Rusul Alabada,^a ^* Olga Kovalchukova,^b Irina Polyakova,^c Svetlana Strashnova ^b and Vladimir Sergienko ^c

^aAl Muthanna University, Samawah, Al Mutanna, Iraq, ^bPeoples' Friendship University of Russia, 6 Miklukho-Mallaya, 117198 Moscow, Russian Federation, and ^cKurnakov Institute of General and Inorganic Chemistry RAS, 31 Leninskiy Avenue, 119991 Moscow, Russian Federation
^*Correspondence e-mail: www.chemistry1315@gmail.com

Edited by V. V. Chernyshev, Moscow State University, Russia (Received 24 February 2015; accepted 31 March 2015; online 9 April 2015)

★ ★ ★ ★ ★

- _STATED PROBLEM_:
Using the paper header, answer these questions:
(a) Which university is Rusul Alabada affiliated with?
(b) Who edited the paper?
(c) On what date was the paper accepted?
Please treat the rows after this point as separate material, unrelated to the paper header.

- _EXCERPTED DATA_:
★ ★ ★ ★ ★

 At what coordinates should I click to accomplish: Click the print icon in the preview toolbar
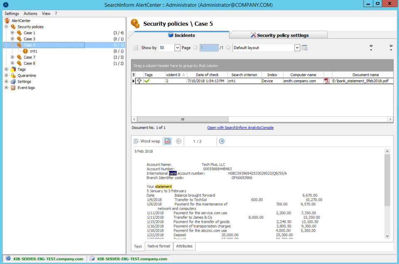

★ ★ ★ ★ ★

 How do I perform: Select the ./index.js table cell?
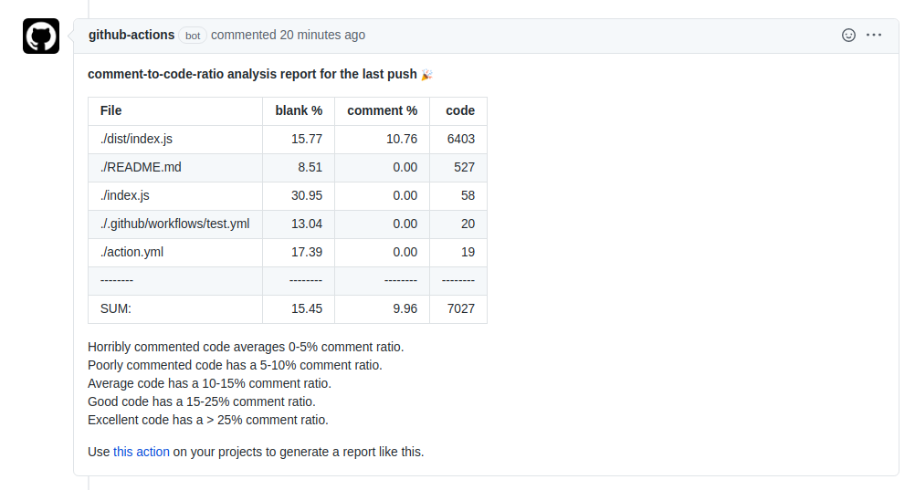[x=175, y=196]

★ ★ ★ ★ ★

- _TASK RESPONSE_:
(a) Al Muthanna University, Samawah, Al Mutanna, Iraq
(b) V. V. Chernyshev, Moscow State University, Russia
(c) 31 March 2015